Benefits (Beyond Deliciousness)
· Nutritious: Potatoes provide vitamin C, potassium, and fiber (especially with skins on).
· Customizable: Easily adapts to dietary needs (vegan mayo, fewer eggs, add fresh herbs).
· Budget-Friendly: Made from inexpensive, shelf-stable staples.
· Make-Ahead: Actually improves in flavor after a day in the fridge, reducing last-minute cooking stress.
Key Methods for Success
1. Cook potatoes whole, then cut: This prevents waterlogging. Boil in well-salted water.
2. Dress while warm: Warm potatoes absorb flavor much better than cold ones.
3. Salt each layer: Season potatoes, then eggs, then the final salad—this builds deep flavor.
4. Let it rest: Overnight in the fridge is ideal. If serving same day, rest at least 4 hours.
Formation (How It Comes Together)
Start by boiling whole, unpeeled potatoes until tender. Meanwhile, hard-boil eggs. Make a tangy dressing of mayo, mustard, pickle relish, and vinegar. When potatoes are cool enough to handle, peel and cube them. Immediately toss with a splash of vinegar and salt. Layer in chopped celery, onion, eggs, then fold in the dressing. Chill uncovered for 30 minutes, then cover and rest.
Ingredients
· 3 lbs Yukon Gold or Russet potatoes
· 4 large eggs
· 1 cup full-fat mayonnaise (e.g., Duke’s or Hellmann’s)
· 2 tbsp yellow mustard
· 1/4 cup sweet pickle relish
· 1/4 cup finely chopped celery (about 1 large rib)
· 1/4 cup finely chopped yellow onion
· 2 tbsp apple cider vinegar (plus extra for finishing)
· 1 tsp celery salt
· 1/2 tsp black pepper
· 1 tsp salt (plus more for potato water)
· Paprika for garnish
Instructions
1. Place whole, unpeeled potatoes in a large pot. Cover with cold water by 2 inches. Add 2 tbsp salt. Bring to a boil, then reduce to a simmer. Cook 20-30 minutes until a knife slides in with little resistance.
2. In a separate pot, cover eggs with cold water. Bring to a boil, turn off heat, cover, and let sit 12 minutes. Transfer to ice bath.
3. While potatoes and eggs cook, mix dressing: In a small bowl, combine mayonnaise, mustard, relish, 2 tbsp vinegar, celery salt, and black pepper.
4. When potatoes are just cool enough to handle, peel them (skins should slip right off). Cut into 3/4-inch cubes into a large bowl.
5. Sprinkle warm potatoes with 1 tsp salt and 1 tbsp extra vinegar (or to taste). Toss gently.
6. Peel and chop eggs. Add to potatoes along with celery and onion.
7. Pour dressing over the mixture. Fold gently with a rubber spatula until combined but not mushy.
8. Smooth the top, dust with paprika. Cover and refrigerate at least 4 hours or overnight.
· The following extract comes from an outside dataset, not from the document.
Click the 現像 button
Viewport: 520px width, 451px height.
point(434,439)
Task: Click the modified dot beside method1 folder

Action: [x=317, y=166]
Do not stir cold—let it set.
9. Before serving, taste and adjust salt/vinegar if needed.
Nutrition (per serving, ~1 cup, serves 8)
· Calories: ~320
· Fat: 22g (mostly from mayo)
· Carbohydrates: 28g
· Protein: 6g
· Fiber: 3g
· Sodium: 480mg
Who Loves This Potato Salad?
· The Purist: Loves the classic creamy, tangy flavor—no weird add-ins.
· The Picnic-Goer: Appreciates how it stays safe outdoors (acid from vinegar + mayo is less risky than homemade mayo).
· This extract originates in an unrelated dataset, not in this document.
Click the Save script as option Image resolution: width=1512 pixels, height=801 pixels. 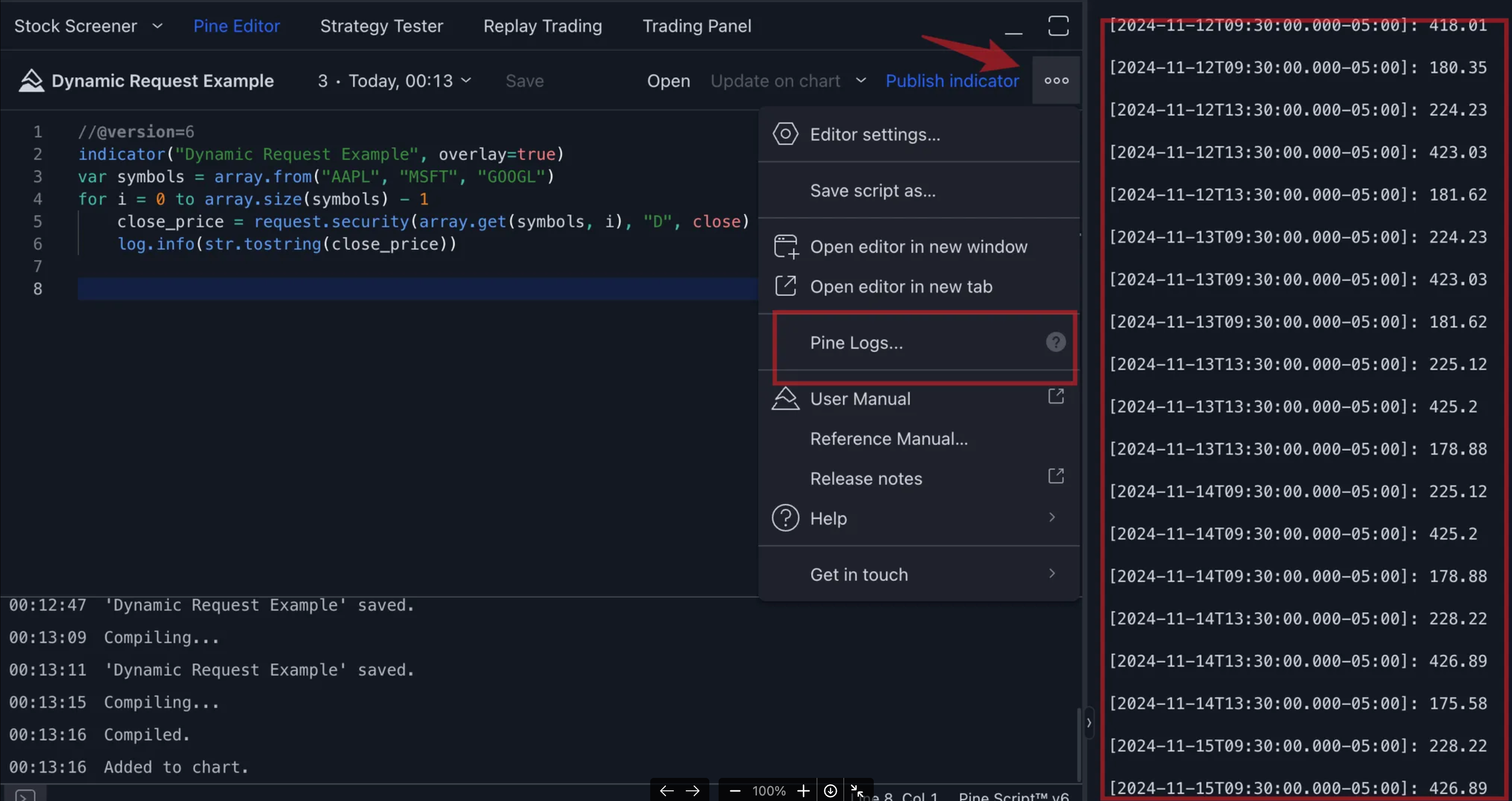click(x=873, y=190)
· The Make-Ahead Cook: Loves that it’s better the next day, freeing them to focus on the roast chicken or ham.
· Kids & Adults Alike: The sweet relish and creamy texture win over picky eaters.
Conclusion
This isn’t just a potato salad—it’s a memory in a bowl. It’s the dish that taught many of us patience (waiting for it to chill) and generosity (making enough for seconds and leftovers). Whether served alongside fried chicken, a holiday ham, or a simple Sunday roast, it delivers the same comfort it always has. Make it once, and you’ll understand why no Sunday dinner was complete without it.